Michael Baigent and Richard Leigh are suing Random House, claiming the bestseller lifts from their 1982 book The Holy Blood and the Holy Grail.
A High Court hearing will be held next week, followed by a trial next year.
Random House was unavailable for comment on the claim that Brown stole the idea that Jesus had a child.
A spokeswoman for Baigent and Leigh said the authors had been struck by alleged similarities to their history book.
She said: "The basis of their case is theft of intellectual property.
"There are huge chunks of The Da Vinci Code which they say is lifted from their book."
The Holy Blood and the Holy Grail was recently reissued through Century, part of the Random House group.
It features "cryptically coded parchments, secret societies, the Knights Templar" and links them to "a dynasty of obscure French kings" and the Holy Grail.
It also claims that Jesus and Mary Magdalene married and had a child together.
In August, Brown won a court ruling in New York against writer Lewis Perdue, who claimed The Da Vinci Code plagiarised elements of two of his novels, Daughter of God, published in 2000 and 1983's The Da Vinci Legacy.
Perdue sought to block future distribution of the book and forthcoming film, as well as $150m (£84m) in damages, but the judge said any similarity was based on "unprotectable ideas".

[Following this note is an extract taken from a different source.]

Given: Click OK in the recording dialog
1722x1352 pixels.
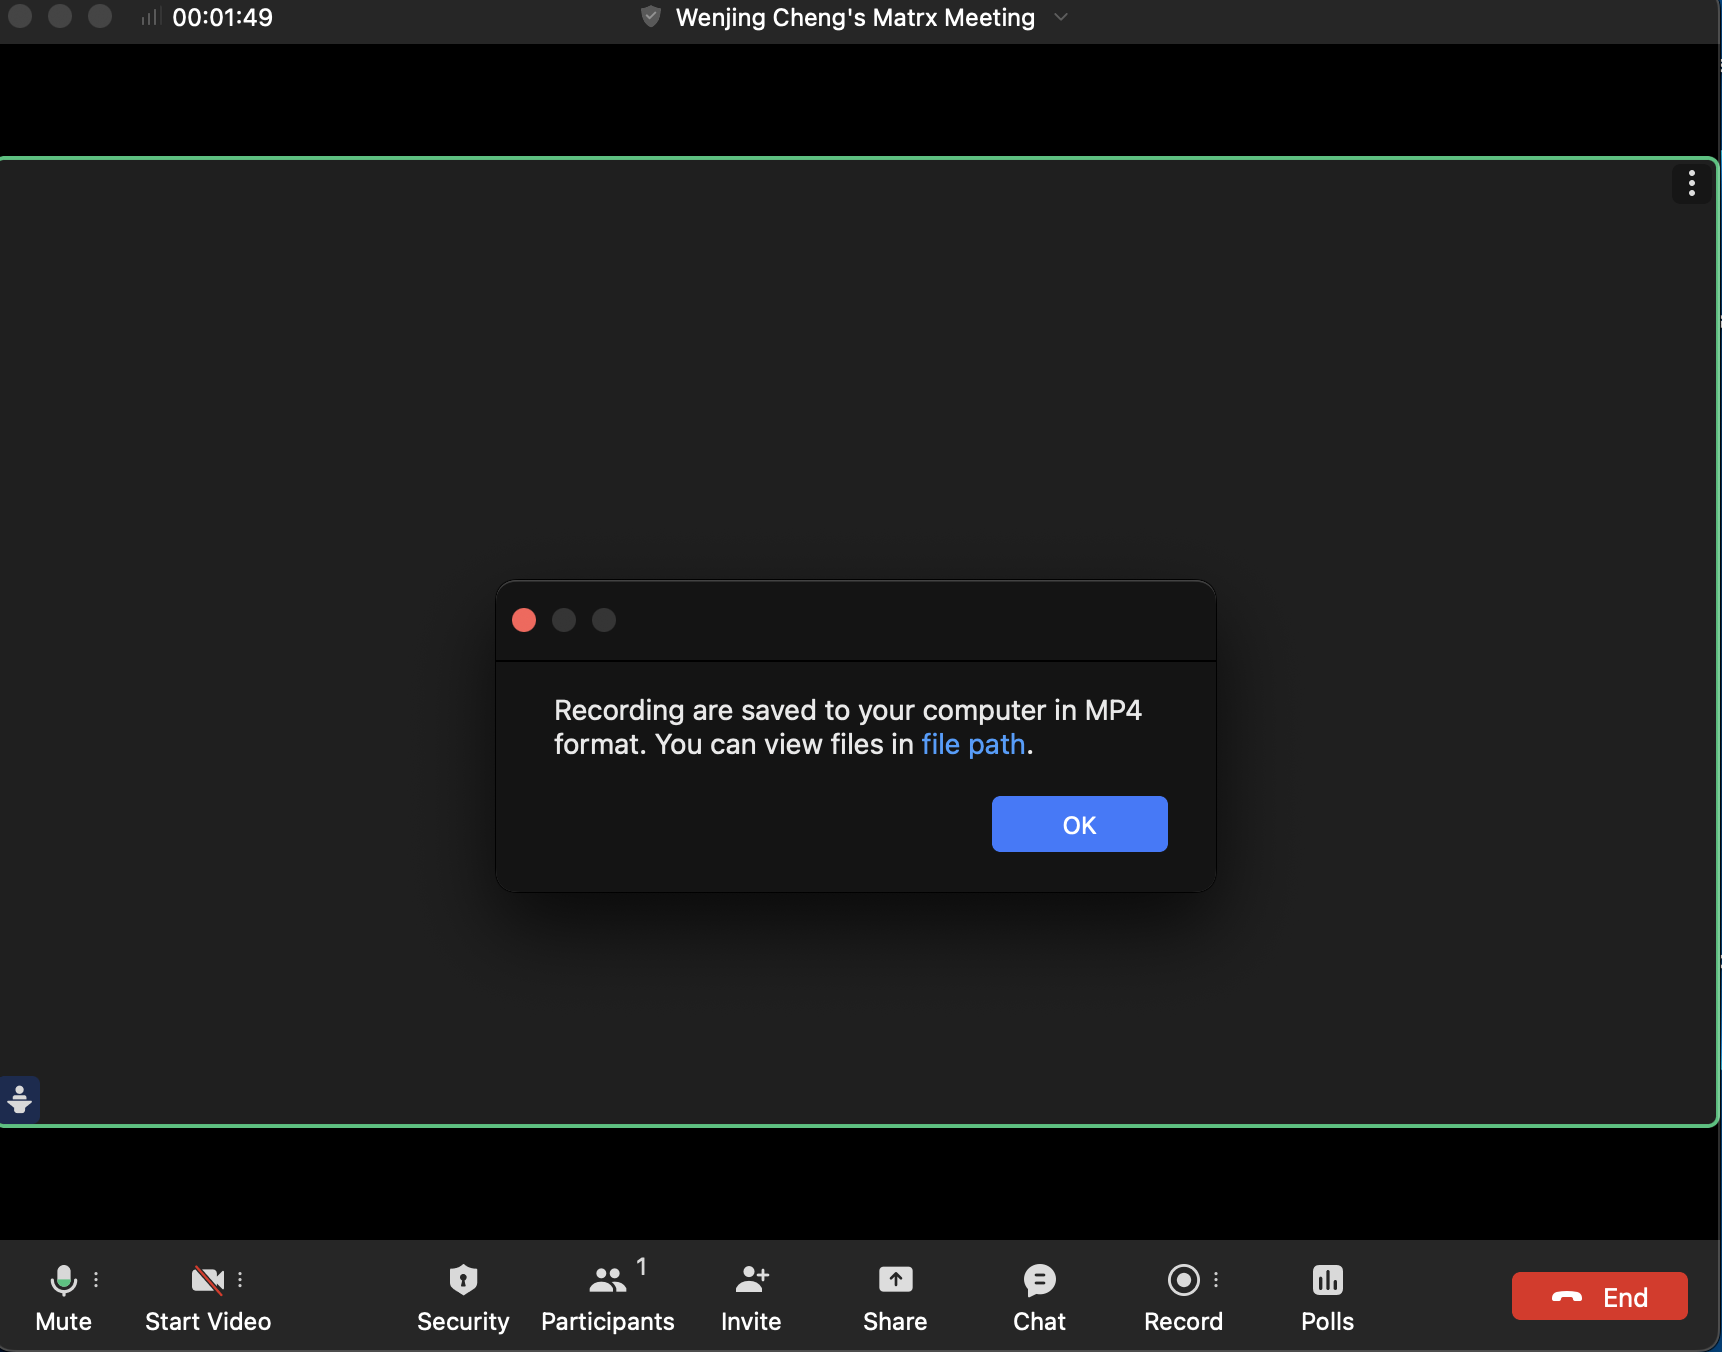Looking at the screenshot, I should pos(1079,824).
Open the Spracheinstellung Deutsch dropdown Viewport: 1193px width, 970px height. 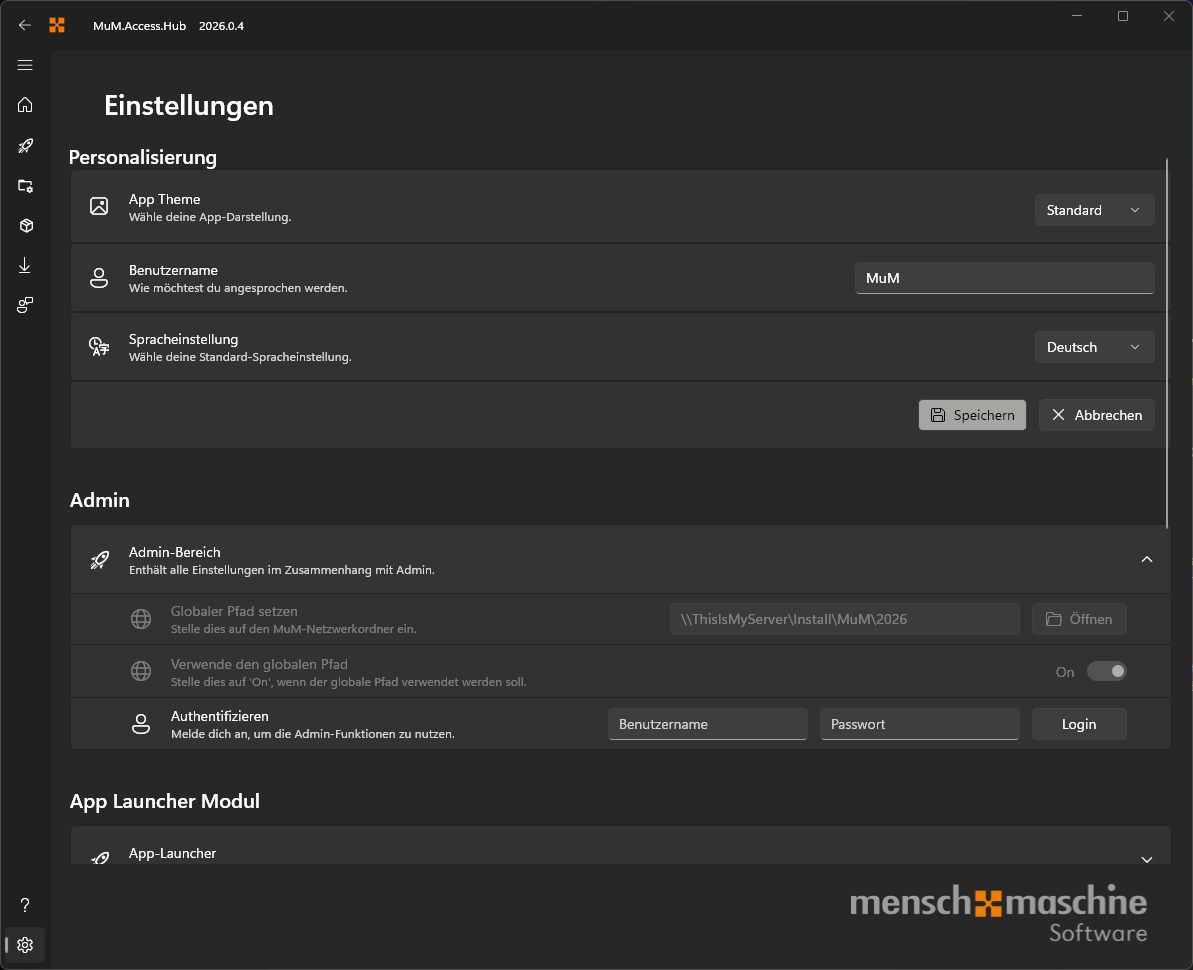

We don't have a clue about British copyright law, but in the U.S. ideas are not protectable under copyright. And that particular theory has been espoused in numerous books over the years, many of which Brown cites in The Da Vinci Code as sources. So, unless these authors are claiming that Brown copied their books verbatim, they seem unlikely to win at trial. It's interesting that J.K. Rowling has also faced her share of similar claims: it's the ugly side of success.